LONDON/STOCKHOLM (Reuters) -For months, Sam Altman, CEO of Microsoft-backed OpenAI has urged lawmakers around the world to draw up new rules governing the technology. On Wednesday, he threatened the ChatGPT maker may leave the EU if the bloc “overregulated”.
Altman has spent the past week crisscrossing Europe, meeting top politicians in France, Spain, Poland, Germany and the UK to discuss the future of AI, and progress of ChatGPT.
More than six months after OpenAI unveiled its AI-powered chatbot ChatGPT to the world, fears around its potential have provoked excitement and alarm – and brought it into conflict with regulators.

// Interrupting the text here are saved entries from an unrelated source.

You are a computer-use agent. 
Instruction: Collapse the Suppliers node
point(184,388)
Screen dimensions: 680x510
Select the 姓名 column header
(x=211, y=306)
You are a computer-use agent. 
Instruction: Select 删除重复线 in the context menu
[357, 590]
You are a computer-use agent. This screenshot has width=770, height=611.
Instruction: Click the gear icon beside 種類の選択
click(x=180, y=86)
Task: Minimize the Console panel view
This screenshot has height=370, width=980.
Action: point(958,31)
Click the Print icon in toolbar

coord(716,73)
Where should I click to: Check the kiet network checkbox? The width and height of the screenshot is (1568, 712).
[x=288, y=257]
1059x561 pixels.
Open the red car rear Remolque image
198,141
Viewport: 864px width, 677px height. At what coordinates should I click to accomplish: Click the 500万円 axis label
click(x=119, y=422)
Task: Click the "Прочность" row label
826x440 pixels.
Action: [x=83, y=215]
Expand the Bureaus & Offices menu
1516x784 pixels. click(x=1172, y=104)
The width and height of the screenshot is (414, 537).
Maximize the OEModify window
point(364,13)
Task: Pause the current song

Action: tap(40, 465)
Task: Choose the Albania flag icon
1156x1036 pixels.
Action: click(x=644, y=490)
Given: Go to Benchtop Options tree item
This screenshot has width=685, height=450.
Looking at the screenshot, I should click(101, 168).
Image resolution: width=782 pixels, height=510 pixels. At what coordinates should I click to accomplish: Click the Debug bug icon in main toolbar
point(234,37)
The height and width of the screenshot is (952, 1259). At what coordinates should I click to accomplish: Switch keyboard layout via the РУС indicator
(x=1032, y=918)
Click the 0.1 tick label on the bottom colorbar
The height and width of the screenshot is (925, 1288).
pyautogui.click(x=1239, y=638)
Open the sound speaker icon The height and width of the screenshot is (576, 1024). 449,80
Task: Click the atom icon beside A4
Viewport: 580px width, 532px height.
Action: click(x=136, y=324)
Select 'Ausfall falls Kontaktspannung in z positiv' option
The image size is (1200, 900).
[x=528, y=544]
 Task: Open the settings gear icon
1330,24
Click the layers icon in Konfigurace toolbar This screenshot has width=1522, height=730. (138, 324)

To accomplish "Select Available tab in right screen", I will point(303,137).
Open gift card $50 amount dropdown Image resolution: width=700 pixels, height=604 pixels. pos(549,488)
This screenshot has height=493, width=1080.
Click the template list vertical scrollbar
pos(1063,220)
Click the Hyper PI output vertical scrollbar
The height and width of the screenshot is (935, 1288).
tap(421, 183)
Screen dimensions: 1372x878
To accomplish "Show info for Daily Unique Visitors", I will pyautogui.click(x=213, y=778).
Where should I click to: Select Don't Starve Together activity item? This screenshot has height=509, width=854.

One place Altman didn’t get to this week was Brussels, where EU regulators are working on the long-awaited EU AI Act, which could be the first set of rules globally to govern AI.
Altman cancelled a scheduled visit to Brussels, two sources familiar with the matter said. OpenAI did not respond to a request for comment.
“The current draft of the EU AI Act would be over-regulating, but we have heard it’s going to get pulled back,” Altman said in London on Wednesday.
EU lawmakers responsible for shaping the AI Act disputed Altman’s claims. “I don’t see any dilution happening anytime soon,” Dragos Tudorache, a Romanian member of the European Parliament who is leading the drafting of EU proposals, told Reuters.
“We are nevertheless happy to invite Mr. Altman to Parliament so he can voice his concerns and hear European lawmakers’ thoughts on these issues,” he said.